ACTIVITY: Below are the entries. Transcribe exactly the lines from the one with "Given: Click the 度量 bar chart icon" through the one with "You are a computer-use agent. The image", ends included, and leave out all others.

Saved entries:

|---|

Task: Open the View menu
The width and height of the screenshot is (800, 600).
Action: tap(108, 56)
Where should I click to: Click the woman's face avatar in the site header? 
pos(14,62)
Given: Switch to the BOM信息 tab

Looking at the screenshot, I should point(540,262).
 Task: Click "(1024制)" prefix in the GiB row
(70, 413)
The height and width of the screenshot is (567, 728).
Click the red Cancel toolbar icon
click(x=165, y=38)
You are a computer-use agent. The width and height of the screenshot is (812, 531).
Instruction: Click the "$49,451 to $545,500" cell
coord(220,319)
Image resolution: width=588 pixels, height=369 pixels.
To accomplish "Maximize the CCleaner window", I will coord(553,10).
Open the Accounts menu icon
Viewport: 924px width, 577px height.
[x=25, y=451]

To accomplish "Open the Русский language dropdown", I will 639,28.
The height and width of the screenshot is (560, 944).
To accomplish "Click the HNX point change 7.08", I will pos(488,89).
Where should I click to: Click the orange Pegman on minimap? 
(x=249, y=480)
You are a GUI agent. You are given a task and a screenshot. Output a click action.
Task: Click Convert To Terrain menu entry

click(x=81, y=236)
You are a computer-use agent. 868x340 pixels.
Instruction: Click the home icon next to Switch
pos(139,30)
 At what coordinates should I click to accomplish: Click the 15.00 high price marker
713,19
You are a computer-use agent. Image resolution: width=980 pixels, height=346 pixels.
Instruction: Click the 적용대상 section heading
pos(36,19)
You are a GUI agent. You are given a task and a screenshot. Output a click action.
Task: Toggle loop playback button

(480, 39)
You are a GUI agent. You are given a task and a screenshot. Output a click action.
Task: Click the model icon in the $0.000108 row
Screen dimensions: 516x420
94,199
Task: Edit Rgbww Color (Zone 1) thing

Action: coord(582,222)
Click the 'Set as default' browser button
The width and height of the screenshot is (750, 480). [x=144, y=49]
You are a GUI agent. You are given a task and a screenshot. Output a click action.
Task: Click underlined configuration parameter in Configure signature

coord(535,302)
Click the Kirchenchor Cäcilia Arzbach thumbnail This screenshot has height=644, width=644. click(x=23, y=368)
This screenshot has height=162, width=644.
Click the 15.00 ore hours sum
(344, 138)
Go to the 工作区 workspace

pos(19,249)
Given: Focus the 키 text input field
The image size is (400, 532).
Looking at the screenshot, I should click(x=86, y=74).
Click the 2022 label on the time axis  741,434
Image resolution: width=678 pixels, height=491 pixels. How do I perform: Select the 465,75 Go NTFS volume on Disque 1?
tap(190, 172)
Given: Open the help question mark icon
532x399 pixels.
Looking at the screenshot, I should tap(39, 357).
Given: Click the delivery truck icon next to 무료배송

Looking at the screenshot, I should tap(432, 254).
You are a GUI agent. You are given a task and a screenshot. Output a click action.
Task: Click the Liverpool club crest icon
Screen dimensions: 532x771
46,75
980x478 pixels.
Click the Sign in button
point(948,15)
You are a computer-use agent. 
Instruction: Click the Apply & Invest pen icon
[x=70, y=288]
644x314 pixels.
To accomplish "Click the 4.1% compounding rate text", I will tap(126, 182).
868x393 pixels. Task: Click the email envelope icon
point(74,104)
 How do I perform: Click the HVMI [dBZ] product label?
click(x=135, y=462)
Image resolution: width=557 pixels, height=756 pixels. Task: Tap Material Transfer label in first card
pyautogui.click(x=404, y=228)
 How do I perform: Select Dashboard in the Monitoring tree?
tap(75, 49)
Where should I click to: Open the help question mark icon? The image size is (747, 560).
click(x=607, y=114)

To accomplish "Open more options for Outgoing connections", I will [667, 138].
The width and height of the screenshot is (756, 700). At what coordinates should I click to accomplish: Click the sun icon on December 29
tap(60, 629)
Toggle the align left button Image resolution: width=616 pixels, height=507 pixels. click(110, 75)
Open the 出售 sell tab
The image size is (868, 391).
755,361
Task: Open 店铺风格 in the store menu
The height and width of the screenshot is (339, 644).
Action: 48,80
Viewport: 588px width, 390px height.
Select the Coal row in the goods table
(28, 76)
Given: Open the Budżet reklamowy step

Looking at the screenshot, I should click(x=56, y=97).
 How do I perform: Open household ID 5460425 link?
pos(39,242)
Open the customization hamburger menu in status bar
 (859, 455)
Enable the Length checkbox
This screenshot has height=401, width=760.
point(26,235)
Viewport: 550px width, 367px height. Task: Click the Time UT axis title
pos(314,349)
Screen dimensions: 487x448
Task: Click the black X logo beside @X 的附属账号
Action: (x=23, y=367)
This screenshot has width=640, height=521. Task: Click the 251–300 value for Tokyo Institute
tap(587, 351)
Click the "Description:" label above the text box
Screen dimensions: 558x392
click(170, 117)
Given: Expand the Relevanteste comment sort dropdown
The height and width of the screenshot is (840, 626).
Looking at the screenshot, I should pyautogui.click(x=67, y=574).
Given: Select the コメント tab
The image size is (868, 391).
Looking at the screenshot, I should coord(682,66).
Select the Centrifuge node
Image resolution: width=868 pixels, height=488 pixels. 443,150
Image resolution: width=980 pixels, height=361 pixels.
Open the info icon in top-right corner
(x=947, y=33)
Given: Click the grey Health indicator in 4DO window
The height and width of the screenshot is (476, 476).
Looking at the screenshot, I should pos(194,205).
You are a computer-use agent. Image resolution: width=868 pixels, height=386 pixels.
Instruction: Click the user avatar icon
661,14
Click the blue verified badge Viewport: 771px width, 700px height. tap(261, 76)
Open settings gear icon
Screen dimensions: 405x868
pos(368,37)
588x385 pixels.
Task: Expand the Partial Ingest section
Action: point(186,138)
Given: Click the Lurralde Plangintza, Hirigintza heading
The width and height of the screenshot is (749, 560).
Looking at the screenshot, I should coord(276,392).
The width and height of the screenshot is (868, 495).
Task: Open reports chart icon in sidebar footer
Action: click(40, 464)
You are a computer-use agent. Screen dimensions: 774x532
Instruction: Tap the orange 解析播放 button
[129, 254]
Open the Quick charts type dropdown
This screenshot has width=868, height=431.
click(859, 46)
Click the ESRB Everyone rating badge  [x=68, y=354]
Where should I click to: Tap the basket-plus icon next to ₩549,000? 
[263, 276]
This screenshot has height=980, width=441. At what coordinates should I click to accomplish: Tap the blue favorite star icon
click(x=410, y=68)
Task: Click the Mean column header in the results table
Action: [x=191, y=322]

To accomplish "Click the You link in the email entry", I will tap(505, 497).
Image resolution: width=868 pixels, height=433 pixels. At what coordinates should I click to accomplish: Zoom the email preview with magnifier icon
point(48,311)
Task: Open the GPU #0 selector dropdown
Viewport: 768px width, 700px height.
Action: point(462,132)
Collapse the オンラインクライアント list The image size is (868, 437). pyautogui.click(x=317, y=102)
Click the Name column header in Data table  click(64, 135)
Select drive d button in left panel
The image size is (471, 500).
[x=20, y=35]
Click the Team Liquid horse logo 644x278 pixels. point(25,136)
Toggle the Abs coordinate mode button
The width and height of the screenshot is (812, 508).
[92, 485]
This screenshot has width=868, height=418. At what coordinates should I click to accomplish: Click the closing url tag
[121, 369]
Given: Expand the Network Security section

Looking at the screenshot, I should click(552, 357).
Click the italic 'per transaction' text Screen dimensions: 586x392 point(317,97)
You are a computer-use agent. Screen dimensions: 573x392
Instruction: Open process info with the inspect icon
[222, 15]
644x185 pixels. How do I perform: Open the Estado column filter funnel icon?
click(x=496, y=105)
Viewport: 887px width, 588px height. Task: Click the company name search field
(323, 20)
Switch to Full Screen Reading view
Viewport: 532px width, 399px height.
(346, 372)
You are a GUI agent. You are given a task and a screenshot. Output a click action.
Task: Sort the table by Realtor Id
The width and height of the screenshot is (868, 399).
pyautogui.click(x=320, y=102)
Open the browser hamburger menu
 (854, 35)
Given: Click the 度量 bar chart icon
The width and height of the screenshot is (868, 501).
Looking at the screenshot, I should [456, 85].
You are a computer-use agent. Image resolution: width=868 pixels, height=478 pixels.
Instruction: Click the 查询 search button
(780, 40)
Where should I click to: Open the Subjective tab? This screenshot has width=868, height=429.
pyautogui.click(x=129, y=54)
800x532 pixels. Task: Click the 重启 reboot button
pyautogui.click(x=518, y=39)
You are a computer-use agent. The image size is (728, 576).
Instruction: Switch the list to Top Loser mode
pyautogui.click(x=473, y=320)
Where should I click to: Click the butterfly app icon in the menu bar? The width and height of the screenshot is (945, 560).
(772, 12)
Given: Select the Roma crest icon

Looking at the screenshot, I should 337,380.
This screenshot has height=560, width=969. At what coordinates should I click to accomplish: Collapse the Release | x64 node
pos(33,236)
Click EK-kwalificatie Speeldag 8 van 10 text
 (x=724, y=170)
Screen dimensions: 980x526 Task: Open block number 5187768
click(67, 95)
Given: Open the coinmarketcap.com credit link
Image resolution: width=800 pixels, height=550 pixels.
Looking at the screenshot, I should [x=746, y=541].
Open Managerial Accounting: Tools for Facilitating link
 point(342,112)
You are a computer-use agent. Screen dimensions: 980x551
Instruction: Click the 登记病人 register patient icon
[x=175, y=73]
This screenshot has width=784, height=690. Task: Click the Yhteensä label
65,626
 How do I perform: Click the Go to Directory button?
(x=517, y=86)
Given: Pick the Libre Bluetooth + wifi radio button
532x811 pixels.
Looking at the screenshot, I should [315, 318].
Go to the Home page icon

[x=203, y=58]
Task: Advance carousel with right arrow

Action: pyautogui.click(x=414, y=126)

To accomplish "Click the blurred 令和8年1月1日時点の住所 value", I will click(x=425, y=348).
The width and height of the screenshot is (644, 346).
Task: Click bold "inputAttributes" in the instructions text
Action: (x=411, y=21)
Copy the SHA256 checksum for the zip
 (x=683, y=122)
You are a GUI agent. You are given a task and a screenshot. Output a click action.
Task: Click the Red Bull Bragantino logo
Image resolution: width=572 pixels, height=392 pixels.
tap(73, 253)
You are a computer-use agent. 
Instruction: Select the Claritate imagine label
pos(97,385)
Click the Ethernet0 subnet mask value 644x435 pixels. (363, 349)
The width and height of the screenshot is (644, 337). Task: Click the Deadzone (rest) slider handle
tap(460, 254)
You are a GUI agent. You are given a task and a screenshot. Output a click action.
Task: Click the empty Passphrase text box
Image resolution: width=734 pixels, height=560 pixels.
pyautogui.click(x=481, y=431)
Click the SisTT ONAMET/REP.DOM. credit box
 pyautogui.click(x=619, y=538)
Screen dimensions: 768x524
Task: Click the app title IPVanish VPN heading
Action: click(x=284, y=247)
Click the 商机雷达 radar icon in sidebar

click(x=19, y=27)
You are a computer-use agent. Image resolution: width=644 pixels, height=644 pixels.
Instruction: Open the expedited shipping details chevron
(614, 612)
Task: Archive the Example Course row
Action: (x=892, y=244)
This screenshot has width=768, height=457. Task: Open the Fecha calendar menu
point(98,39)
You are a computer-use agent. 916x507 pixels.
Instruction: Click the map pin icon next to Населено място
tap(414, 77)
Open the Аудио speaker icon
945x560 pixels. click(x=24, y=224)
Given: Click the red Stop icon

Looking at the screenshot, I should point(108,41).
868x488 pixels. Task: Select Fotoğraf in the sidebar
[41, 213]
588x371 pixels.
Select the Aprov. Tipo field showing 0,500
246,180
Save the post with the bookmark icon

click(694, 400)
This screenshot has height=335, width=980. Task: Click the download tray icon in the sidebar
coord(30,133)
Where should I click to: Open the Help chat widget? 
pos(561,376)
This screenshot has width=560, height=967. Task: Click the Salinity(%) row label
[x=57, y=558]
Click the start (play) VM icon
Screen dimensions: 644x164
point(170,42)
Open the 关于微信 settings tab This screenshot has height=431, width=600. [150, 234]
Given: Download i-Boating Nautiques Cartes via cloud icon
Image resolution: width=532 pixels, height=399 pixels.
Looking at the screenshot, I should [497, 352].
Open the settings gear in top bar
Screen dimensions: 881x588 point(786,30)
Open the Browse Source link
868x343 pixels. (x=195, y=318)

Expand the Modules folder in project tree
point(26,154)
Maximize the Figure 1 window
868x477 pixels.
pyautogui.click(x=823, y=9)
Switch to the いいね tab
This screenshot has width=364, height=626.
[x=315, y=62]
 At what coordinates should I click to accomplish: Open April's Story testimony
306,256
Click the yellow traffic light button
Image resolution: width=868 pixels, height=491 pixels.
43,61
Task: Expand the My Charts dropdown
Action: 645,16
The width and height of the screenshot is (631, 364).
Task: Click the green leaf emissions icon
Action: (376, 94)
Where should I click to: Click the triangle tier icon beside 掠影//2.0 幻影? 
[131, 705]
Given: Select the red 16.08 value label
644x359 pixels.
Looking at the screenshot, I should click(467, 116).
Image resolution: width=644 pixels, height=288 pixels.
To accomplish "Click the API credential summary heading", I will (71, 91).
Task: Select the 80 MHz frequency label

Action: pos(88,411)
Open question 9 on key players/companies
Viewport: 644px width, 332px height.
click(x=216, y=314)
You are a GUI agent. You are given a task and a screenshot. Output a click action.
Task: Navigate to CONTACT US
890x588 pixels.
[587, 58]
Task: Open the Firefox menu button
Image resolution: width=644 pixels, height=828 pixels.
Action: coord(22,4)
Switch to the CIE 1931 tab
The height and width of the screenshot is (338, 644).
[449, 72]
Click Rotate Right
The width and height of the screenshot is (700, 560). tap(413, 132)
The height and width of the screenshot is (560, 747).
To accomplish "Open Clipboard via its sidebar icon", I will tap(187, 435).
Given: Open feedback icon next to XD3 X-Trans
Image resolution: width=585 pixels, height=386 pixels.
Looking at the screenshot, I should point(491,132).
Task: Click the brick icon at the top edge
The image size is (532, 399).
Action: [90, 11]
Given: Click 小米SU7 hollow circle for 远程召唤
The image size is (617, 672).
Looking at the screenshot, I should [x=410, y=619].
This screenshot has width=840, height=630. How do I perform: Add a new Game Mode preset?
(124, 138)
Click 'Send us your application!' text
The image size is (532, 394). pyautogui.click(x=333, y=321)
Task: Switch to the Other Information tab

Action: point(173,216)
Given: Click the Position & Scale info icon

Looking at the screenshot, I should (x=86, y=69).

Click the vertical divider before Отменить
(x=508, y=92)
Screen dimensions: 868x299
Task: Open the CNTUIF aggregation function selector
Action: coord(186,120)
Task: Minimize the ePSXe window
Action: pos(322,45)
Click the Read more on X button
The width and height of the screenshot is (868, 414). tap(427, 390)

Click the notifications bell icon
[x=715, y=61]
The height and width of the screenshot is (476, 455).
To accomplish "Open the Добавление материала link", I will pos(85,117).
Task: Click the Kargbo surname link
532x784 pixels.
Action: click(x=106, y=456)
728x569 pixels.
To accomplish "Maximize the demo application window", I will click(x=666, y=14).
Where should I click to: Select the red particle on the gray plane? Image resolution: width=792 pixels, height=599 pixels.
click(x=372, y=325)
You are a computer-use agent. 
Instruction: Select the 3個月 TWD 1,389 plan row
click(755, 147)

|---|

SOLUTION FOR THIS PROBLEM:
Given: Click the 度量 bar chart icon
The width and height of the screenshot is (868, 501).
Looking at the screenshot, I should [456, 85].
You are a computer-use agent. Image resolution: width=868 pixels, height=478 pixels.
Instruction: Click the 查询 search button
(780, 40)
Where should I click to: Open the Subjective tab? This screenshot has width=868, height=429.
pyautogui.click(x=129, y=54)
800x532 pixels. Task: Click the 重启 reboot button
pyautogui.click(x=518, y=39)
You are a computer-use agent. The image size is (728, 576).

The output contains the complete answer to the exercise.